There has emerged in modernity two identities of the man from Galilee. One is Jesus and the other is Christ. Initially, this sounds strange. Jesus Christ is the full title of the man who died on a cross and was resurrected three days later. How can those names be separated? The church has indeed done that very thing.
These two views are symbolized by how scripture is viewed. The Bible can be said to be centered on Jesus Christ, set between the Old Testament and the New Testament. It is this idea that reveals the two views.
In one view, the Bible is a cradle and set in the bottom of its pages is the baby Jesus. Here, the innocent gentleness of an infant is emphasized. He is vulnerable, wrapped in comfort and safety, and is bereft of the dirtiness of the world around him. Wide-eyed wonder and purest joy shine is his eyes and wordless gestures.
This view of a child is very appealing. The baby Jesus has unconditional acceptance of everyone and everything, an open and unlimited love. Here is an infant, weak and vulnerable, safe and serene. There is nothing here that might weigh on the shoulders or prick the side with a thorn. In the cradle is a Jesus who is small and needs Christian love and thrives on unending affection. Baby Jesus knows nothing of being a man. There is no masculinity or femininity in him. He has not entered into churches and learned doctrines and so know nothing of controversy or social issues. As an infant, he is infinitely approachable.
In the other view, the Bible is a mountain and set at its pinnacle is a throne and on that throne is Christ the king.
This view is far less appealing. Christ is a grown man, hardened by the realities of life and steeled with the purpose of his heavenly Father. He knows the dirtiness of real life and the suffering visited by spiritual malevolence (temptation). The scars of his determined submission to the authority of his Father are seen in his hands, his feet and his side. Some have been saved by him and others damned to judgment. Christ knows war and violence. To approach him is to approach one who has the authority to grant life and take life, to bring blessings and inflict curses. His place is not safe nor is it comfortable. Everything is his to give and take as he sees fit. He is strong, invulnerable and unmovable. There are no rights or autonomy before his throne.
The first impulse is to reconcile the two symbols, to say that the man is both Jesus and Christ, both the infant and the king.
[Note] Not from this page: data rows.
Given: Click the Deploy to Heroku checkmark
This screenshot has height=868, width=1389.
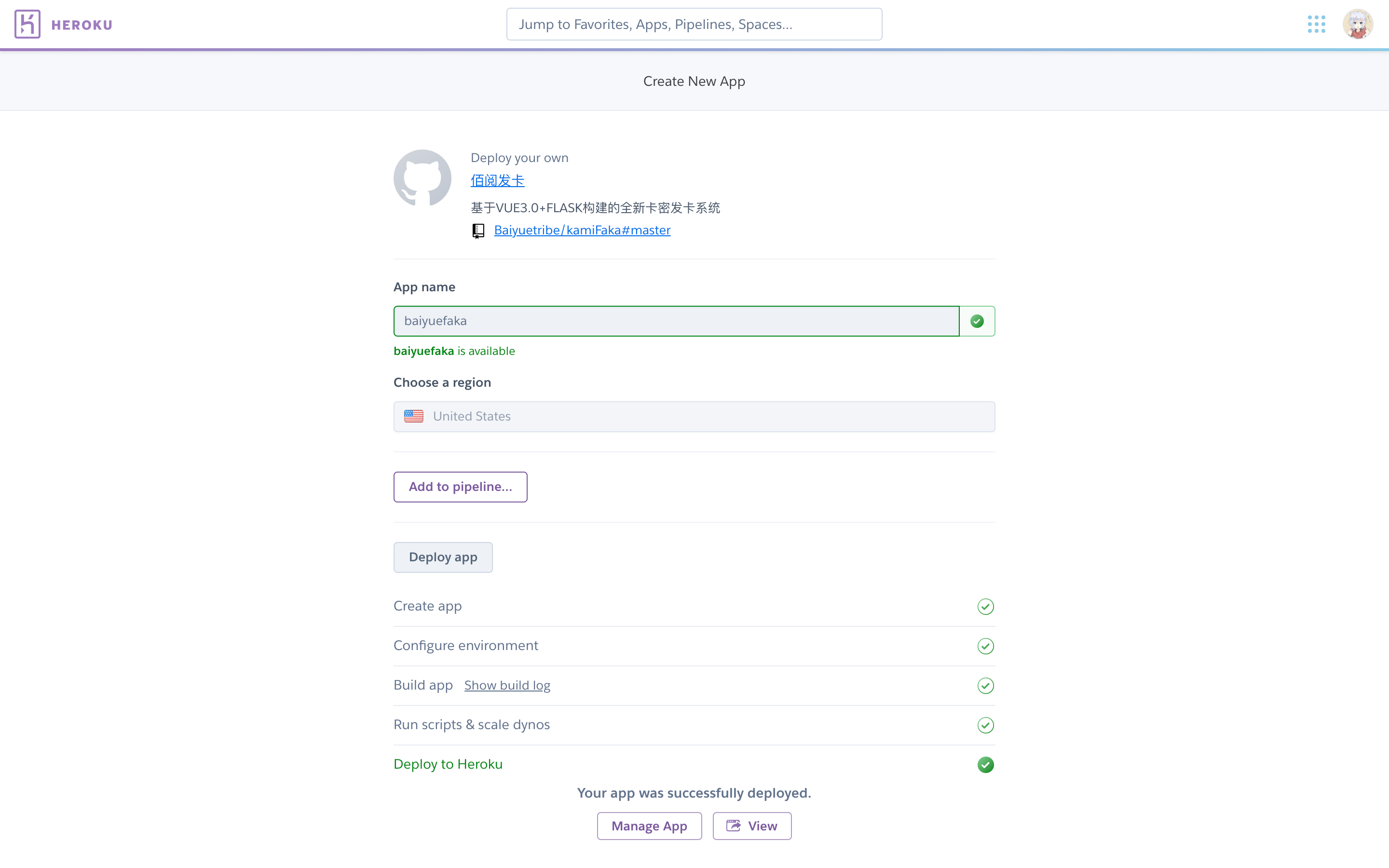Looking at the screenshot, I should [x=985, y=765].
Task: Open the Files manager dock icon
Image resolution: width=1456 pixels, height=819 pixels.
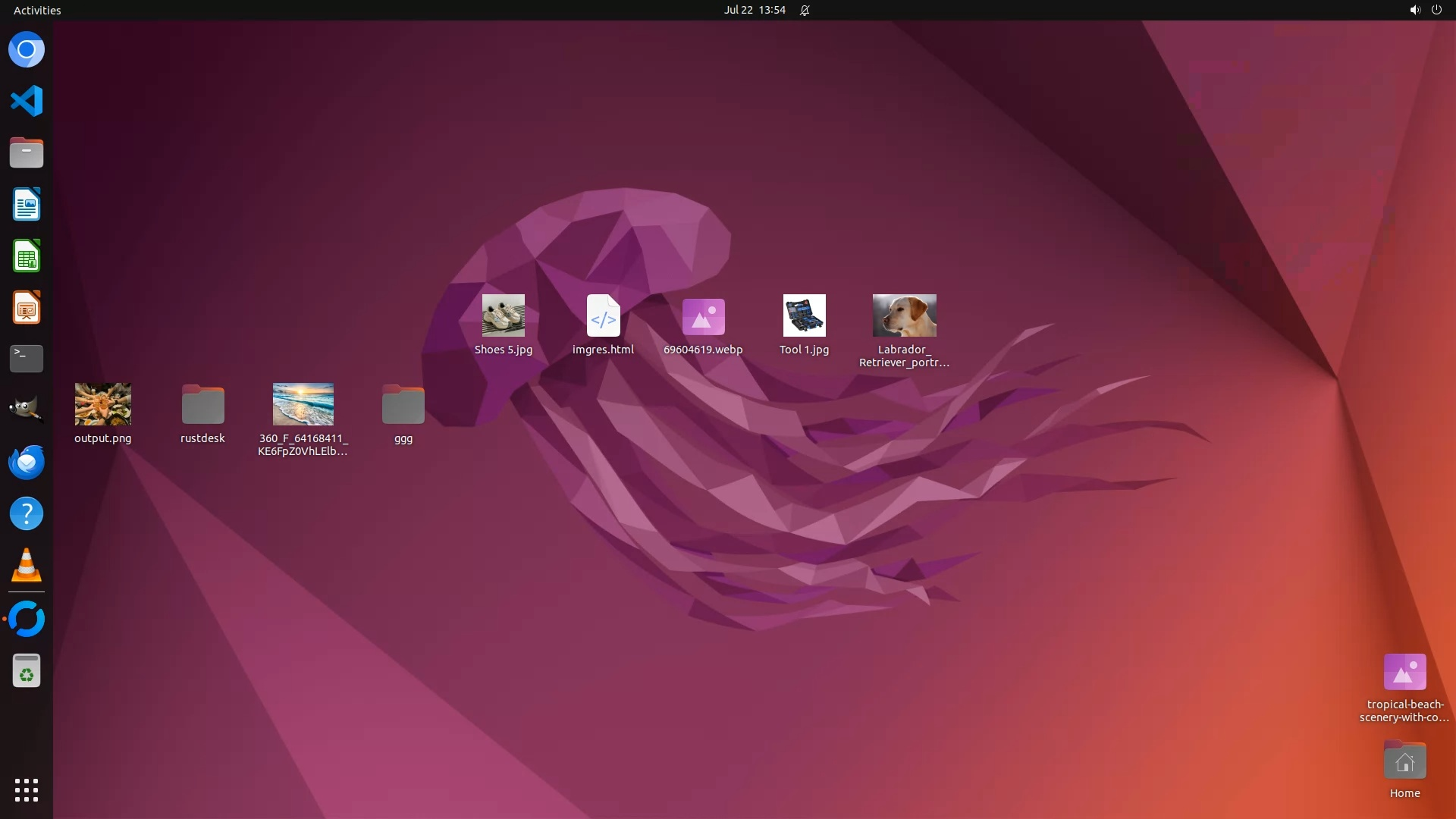Action: pos(27,152)
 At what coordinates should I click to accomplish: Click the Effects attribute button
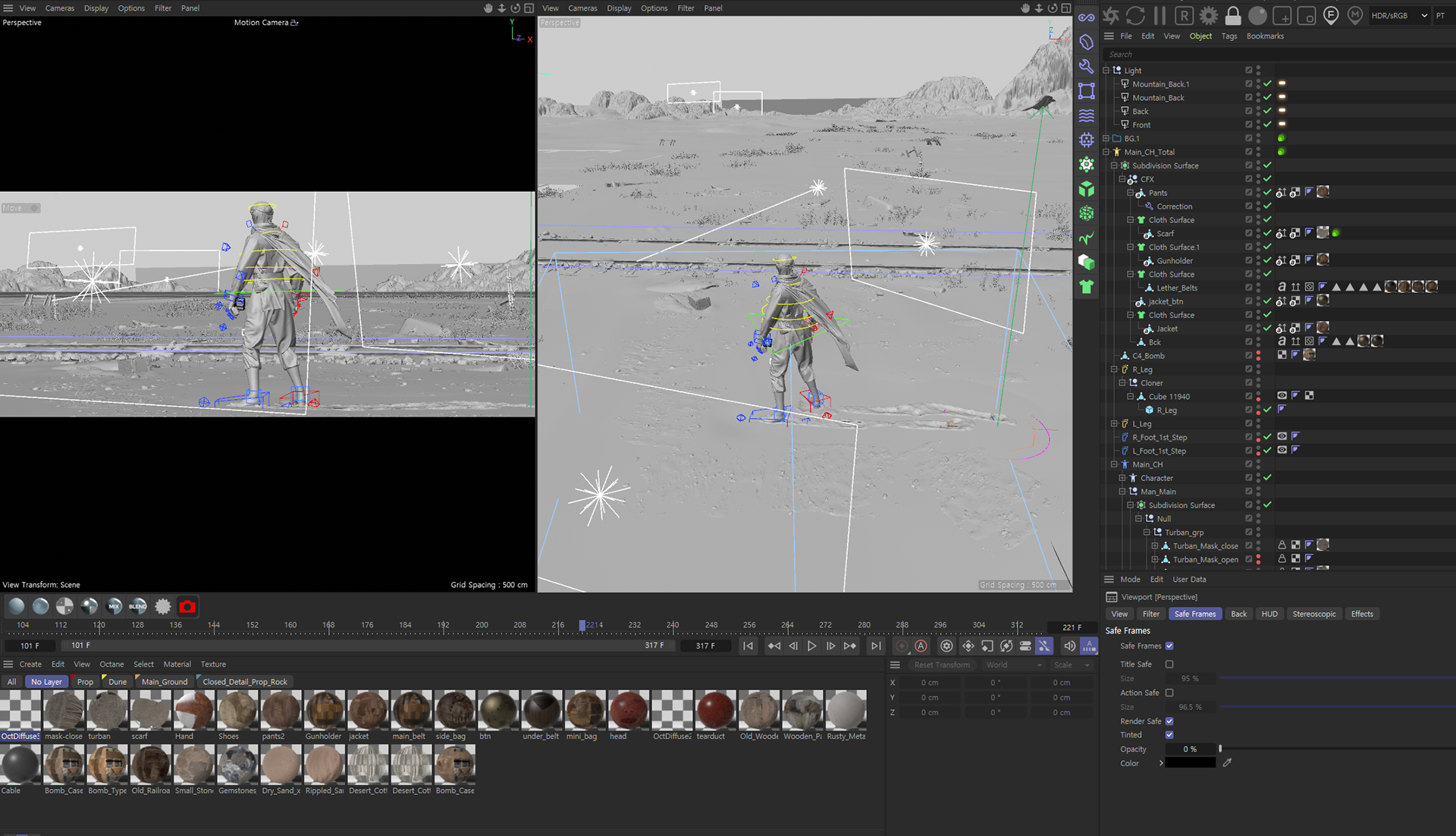click(x=1361, y=614)
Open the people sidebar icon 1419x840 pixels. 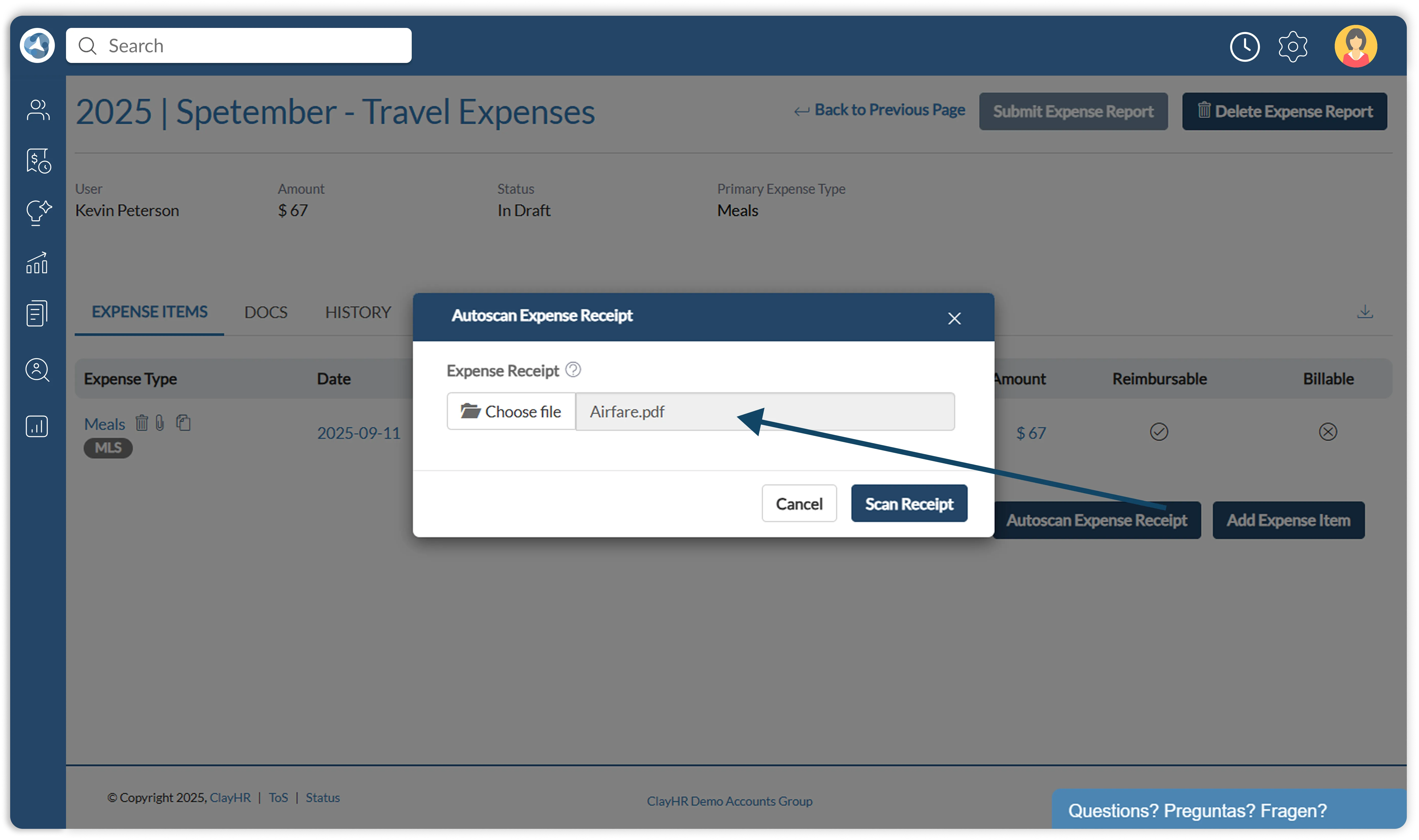(37, 110)
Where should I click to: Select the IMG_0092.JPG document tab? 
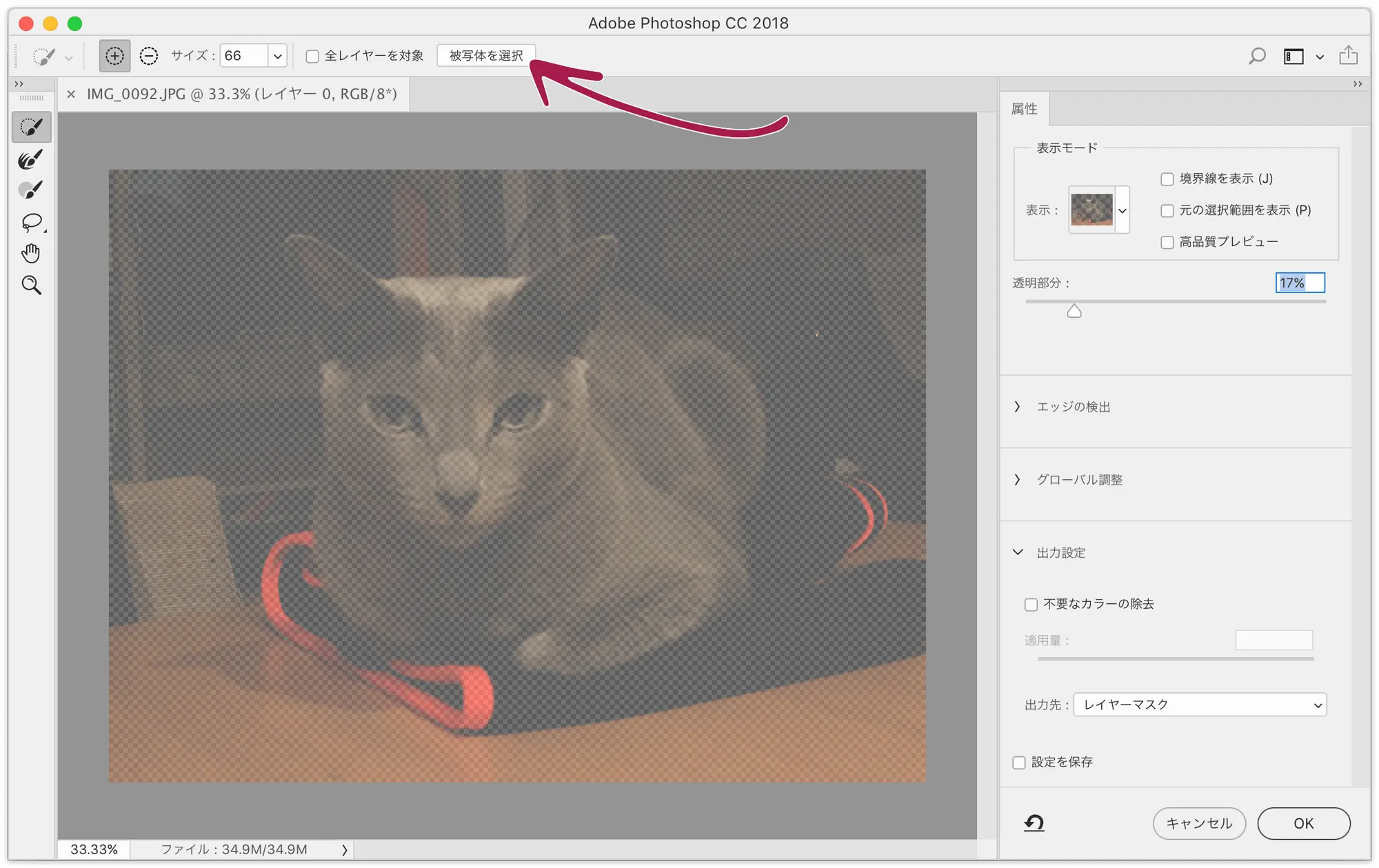tap(241, 94)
The problem with such moderation is twofold. First, when Jesus was born, he began his progression from a child to an adult and it was as an adult that he was given his mission. Second, when he was resurrected, his was not the body of an infant, but that of the man he was when he died on the cross. It was as an adult male that Jesus ascended into heaven and is seated on his throne.
Among Christian men, there is a crisis of adulthood, where adolescent boys grow into adolescent men and then marry women in hopes of finding direction in life. They are incapable of governing themselves and look toward others, especially women, to govern them. The symbol of Baby Jesus is ultimately a place for women and children, where women raise children in safety, and this is where adolescent men long to be.
However, in order to move into adulthood, an adolescent boy must leave his mother’s world, leave behind the cradle, and begin the hard and arduous climb up the mountain to the place of authority where Christ grants men their purpose and authority to carry it out. It is not a place for women and children, but for men. Christ does call women to service to him, but it is to men that authority over families and churches, over women and children, is given.
More and more Christianity, even the conservative branches, are growing sympathetic to the identity of Jesus the infant and structuring itself accordingly. The identity of Christ the king has fallen on hard times. Weakness in the church culture is manifested by a perpetual move toward an adolescent understanding of who the person of Jesus Christ is. Instead of seeing Christ as above the church reining with authority, the church is seen as equal with Christ, as if he and his followers are just a group of adolescent buddies hanging out in eternity. Not viewing Christ as an adult male king ruling over the church also removes the idea that adult male Christians should have authority over family and church. Authority and equality cannot coexist.
This is all a reflection of an adolescent church culture. Christian men need to leave behind adolescence and move into adulthood, climb up that mountain to the throne of Christ and serve him alone. From that culture, the church can then grow up.